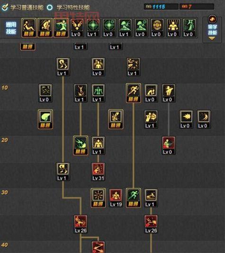Click the red Lv 31 skill icon
The width and height of the screenshot is (225, 253).
[x=98, y=172]
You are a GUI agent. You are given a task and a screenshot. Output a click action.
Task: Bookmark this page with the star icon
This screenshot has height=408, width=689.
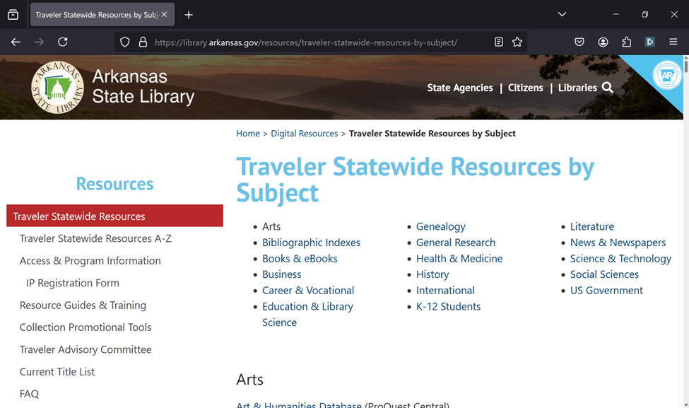coord(517,42)
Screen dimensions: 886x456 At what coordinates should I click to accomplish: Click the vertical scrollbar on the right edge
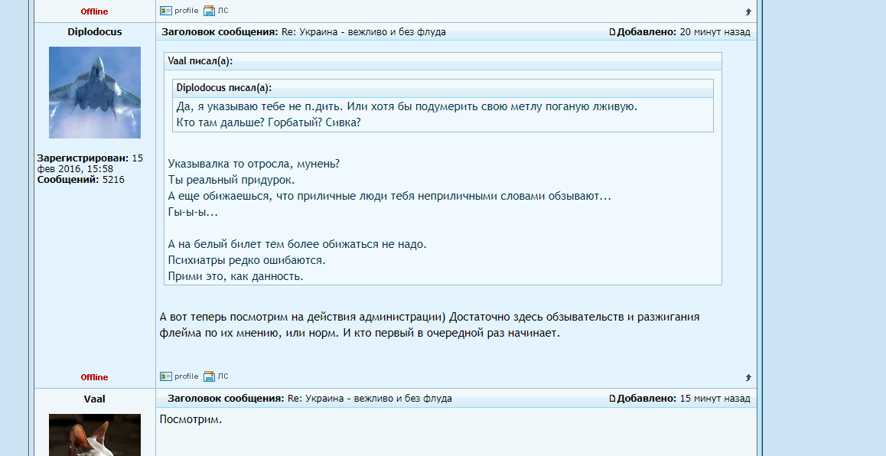[758, 230]
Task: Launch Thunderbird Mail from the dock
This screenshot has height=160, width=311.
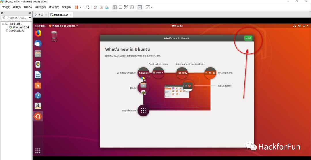Action: click(x=38, y=44)
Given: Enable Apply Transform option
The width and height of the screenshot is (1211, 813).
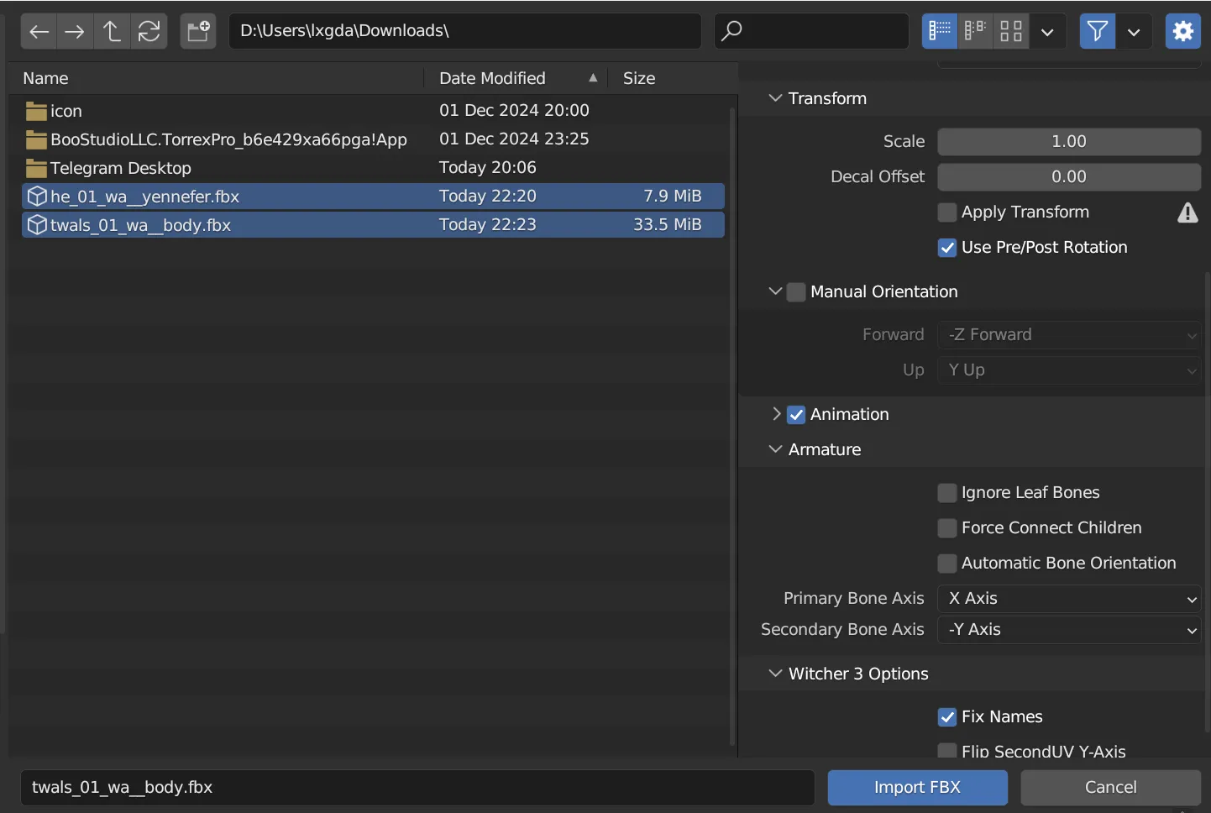Looking at the screenshot, I should click(x=946, y=212).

◆ **Task brief**
Extract, word for word, every line from the one containing "You are a GUI" to the end of the data above, both ends included, and leave out the pictures.

◆ **Exercise solution**
You are a GUI agent. You are given a task and a screenshot. Output a click action.
Task: Bookmark this page with the star icon
This screenshot has height=408, width=689.
coord(517,42)
Screen dimensions: 886x456 At what coordinates should I click to accomplish: Click the vertical scrollbar on the right edge
[758, 230]
Task: Launch Thunderbird Mail from the dock
This screenshot has height=160, width=311.
Action: click(x=38, y=44)
Given: Enable Apply Transform option
The width and height of the screenshot is (1211, 813).
Looking at the screenshot, I should click(x=946, y=212).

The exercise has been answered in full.